Can Access be linked to QuickBooks?
Absolutely, YES. If you want direct access to Quickbooks, you need to purchase the quickbooks ODBC driver and you have to be running the application on the same LAN as Quickbooks. If you are using one of the Quickbooks versions in the cloud, you are probably SOL for direct access unless QB offers an API. This will not be fun for real time interaction. As indirect access, you can export files from QB that you import into Access and you can export files from Access that can be used to update QB. Again, if your QB is cloud hosted, you have the same problem. You are limited to whatever API they offer. I am not current on any of these methods. I have only worked with local installs that could use the ODBC driver which Access can just link to as it does to any other RDBMS.

I agree with @mike60smart. You couldn't pay me to use a MS template for anything. Let it give you ideas but build your own app from scratch. You don't save yourself any work by using poor examples. The new NorthWind is different since it was developed by Access developers for developers BUT it doesn't do what you want. So, you can get good technical ideas from it but not any application design ideas for the type of system you are building.
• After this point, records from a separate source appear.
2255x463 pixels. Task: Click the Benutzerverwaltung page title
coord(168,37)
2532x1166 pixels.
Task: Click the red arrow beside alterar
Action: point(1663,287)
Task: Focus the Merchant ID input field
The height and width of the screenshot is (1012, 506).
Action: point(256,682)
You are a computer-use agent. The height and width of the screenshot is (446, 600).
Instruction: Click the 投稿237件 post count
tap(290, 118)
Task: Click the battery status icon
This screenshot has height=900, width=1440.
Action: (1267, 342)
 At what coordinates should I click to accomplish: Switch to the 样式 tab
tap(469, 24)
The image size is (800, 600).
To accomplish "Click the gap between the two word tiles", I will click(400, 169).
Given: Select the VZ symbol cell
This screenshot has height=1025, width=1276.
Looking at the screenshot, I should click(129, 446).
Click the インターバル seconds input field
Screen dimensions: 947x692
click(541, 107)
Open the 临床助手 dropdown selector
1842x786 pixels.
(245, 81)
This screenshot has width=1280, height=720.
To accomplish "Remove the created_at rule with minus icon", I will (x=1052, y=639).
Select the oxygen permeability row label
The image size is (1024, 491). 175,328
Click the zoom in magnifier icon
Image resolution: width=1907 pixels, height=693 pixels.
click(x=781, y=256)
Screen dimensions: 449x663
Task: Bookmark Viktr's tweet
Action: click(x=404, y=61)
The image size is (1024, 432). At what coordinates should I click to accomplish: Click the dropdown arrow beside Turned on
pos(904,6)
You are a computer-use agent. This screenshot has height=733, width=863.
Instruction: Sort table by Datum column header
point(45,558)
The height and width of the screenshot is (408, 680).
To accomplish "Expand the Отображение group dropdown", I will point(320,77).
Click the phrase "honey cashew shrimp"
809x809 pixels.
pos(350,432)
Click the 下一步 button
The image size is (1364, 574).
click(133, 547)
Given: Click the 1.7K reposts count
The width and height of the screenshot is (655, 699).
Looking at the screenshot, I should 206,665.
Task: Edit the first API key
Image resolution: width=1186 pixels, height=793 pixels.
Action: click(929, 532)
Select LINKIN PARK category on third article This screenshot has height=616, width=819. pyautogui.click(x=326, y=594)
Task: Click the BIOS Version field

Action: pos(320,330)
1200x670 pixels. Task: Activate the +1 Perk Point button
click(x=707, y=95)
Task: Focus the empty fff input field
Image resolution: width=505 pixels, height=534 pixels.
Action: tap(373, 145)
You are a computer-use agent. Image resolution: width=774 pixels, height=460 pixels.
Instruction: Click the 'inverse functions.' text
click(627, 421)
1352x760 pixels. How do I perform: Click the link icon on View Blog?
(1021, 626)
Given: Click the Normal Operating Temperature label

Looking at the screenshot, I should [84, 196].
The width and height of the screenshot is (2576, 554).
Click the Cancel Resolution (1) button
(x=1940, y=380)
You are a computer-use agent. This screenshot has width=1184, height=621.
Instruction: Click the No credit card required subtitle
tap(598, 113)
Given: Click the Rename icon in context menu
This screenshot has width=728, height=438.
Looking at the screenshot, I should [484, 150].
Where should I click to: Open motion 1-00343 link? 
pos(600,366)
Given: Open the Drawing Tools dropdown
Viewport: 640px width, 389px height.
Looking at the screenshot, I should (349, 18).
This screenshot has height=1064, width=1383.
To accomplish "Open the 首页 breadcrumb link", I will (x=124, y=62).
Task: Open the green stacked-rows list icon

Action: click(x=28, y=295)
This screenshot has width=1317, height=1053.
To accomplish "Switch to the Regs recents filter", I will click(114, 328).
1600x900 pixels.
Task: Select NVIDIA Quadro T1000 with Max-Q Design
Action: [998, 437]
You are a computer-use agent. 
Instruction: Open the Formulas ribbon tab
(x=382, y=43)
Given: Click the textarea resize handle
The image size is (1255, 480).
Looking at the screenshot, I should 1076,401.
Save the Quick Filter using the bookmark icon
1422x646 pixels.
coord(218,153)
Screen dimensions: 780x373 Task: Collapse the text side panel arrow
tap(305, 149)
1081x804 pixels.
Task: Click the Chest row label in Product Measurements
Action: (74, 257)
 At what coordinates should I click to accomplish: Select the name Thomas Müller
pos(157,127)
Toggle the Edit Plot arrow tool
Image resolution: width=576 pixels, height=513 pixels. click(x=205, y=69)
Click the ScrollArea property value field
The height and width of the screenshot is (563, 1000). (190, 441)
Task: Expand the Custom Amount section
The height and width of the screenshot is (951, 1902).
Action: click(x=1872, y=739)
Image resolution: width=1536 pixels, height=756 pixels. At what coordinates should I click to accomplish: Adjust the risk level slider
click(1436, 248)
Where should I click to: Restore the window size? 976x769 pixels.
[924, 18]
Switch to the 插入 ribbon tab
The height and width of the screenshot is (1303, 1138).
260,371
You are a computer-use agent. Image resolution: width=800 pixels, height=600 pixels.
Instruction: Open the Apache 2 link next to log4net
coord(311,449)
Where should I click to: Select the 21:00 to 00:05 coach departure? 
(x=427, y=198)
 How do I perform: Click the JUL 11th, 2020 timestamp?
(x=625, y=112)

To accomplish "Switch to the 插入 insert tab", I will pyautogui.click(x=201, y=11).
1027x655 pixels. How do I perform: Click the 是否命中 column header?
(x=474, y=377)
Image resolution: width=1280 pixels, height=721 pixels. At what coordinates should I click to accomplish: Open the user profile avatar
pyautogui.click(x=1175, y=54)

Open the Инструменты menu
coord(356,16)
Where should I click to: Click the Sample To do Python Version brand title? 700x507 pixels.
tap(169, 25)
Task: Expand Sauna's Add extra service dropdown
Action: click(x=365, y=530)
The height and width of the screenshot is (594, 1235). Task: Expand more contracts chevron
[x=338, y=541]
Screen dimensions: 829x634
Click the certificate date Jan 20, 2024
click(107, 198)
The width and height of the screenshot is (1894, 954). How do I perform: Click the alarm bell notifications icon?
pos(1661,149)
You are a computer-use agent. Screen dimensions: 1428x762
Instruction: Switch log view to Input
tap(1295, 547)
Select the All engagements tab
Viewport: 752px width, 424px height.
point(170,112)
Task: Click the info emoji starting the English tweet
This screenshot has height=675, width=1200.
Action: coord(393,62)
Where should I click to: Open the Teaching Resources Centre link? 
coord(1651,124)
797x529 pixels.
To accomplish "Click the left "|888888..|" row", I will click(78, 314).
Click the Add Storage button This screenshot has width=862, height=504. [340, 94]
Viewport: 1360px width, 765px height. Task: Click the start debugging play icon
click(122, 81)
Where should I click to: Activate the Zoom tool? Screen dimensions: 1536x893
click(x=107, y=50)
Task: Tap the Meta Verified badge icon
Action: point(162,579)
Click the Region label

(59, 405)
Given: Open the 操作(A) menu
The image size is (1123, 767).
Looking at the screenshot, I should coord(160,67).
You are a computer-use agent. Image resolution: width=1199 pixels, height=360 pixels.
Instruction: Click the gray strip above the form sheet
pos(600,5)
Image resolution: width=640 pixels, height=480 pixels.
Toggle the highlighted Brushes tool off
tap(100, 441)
My community is small. Only 60 units so we don't have the bandwidth to manage running the show ourselves. We outsource to a company that handles the day to day work. The HOA board comes up with an annual budget with the management company and we approve the subcontractors who do the lawn, pool, and snow removal. For small fixits, the management company either uses their own staff or hires masons or carpenters or painters for whatever jobs they can't do. Mostly the HOA is responsible for exterior maintenance. We do get involved occasionally for interior jobs that are covered by insurance so a roof leak that causes interior damage would be fixed by us but probably by a subcontractor because the maintenance company wouldn't have the type of skills necessary to do drywall for instance.